Hi Michael
I think it depends on your SSO app, more specifically what standards it supports.
For example you could use mod_auth_kerb and mod_auth_gssapi
https://active-directory-wp.com/docs/Networking/Single_Sign_On/Kerberos_SSO_with_Apache_on_Linux.html
https://wiki.centos.org/HowTos/HttpKerberosAuth
Another possibility might be to use JWT
https://www.miniorange.com/apache-adfs-single-sign-on(sso)
or
https://github.com/zmartzone/mod_auth_openidc
Also have a look at
https://httpd.apache.org/docs/trunk/howto/auth.html
I am not sure what other possibilities exist which work together with your SSO app, but it might be less effort to just move your documentation into your app servers.
HTH
Michael
Am 20.05.21 um 06:46 schrieb Michael D.:
Hello user group.
I maintain a website that authenticates users through an internal single-sign-on app.

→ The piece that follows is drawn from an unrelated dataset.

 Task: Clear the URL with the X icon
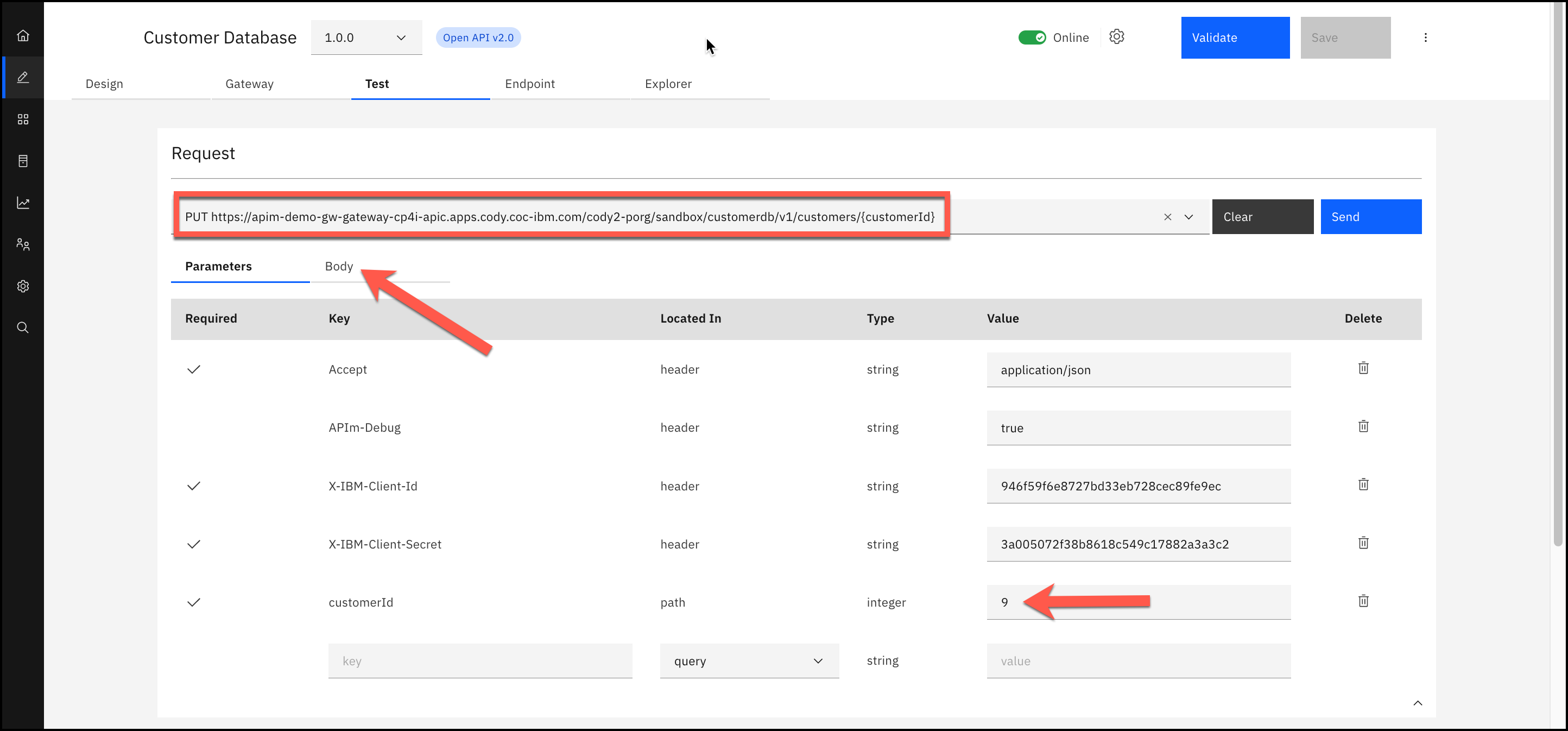1167,217
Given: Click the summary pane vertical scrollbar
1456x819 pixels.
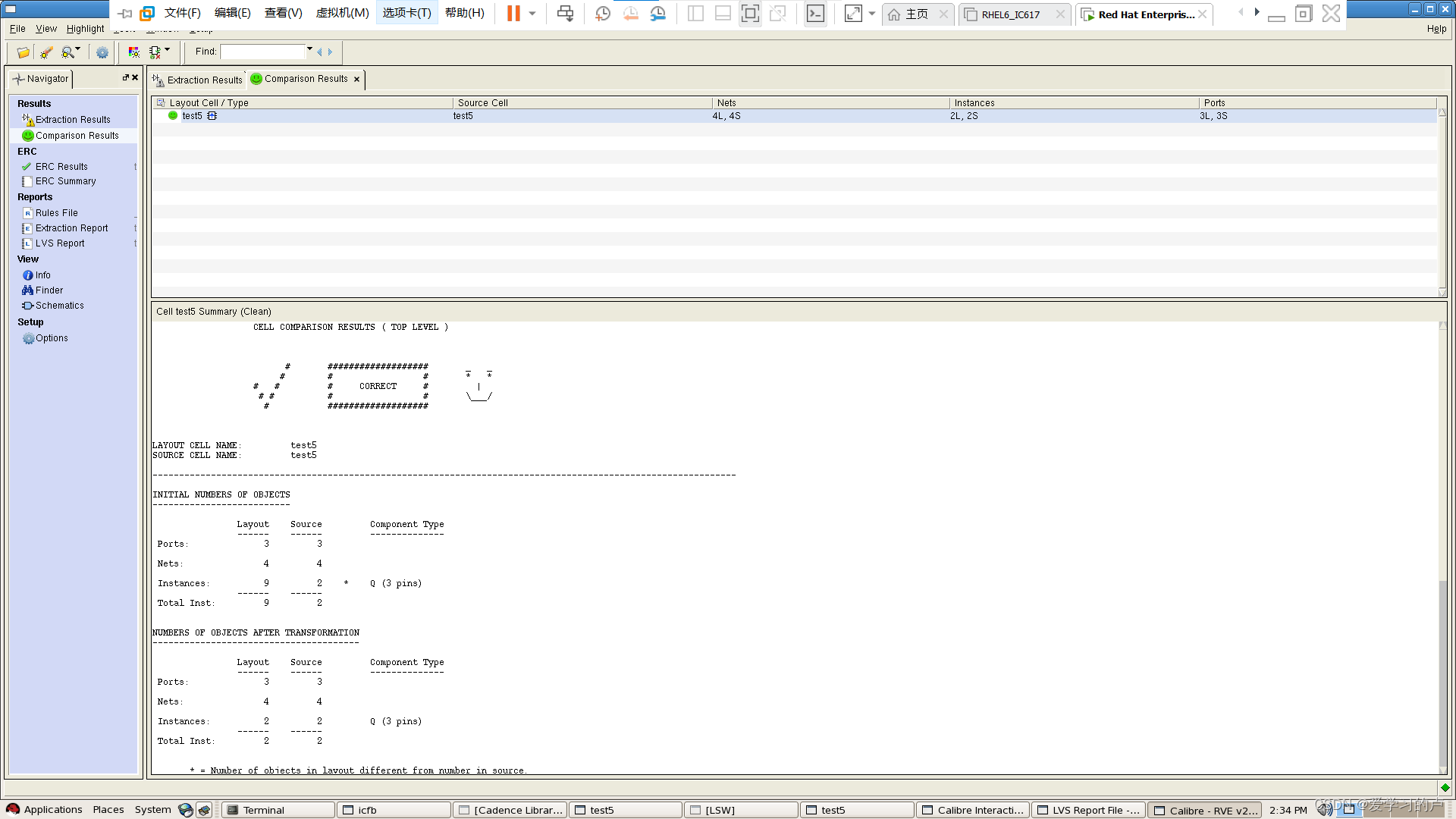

I have a documentation page that is publically viewable but I only want it viewable after authentication. I've looked into .htaccess but I don't want a separate login process for users to view documentation. I want them to be able to login through our internal SSO and automatically have access to those documents that are currently stored on the web server.
Is this possible to do through Apache or should these static documentation pages be put on our app servers and then served up for authenticated users?
I'm not finding a way to avoid a second authentication process just to view documentation that is private info for only authorized users
(Fyi we have thousands of users that need access to this documentation.)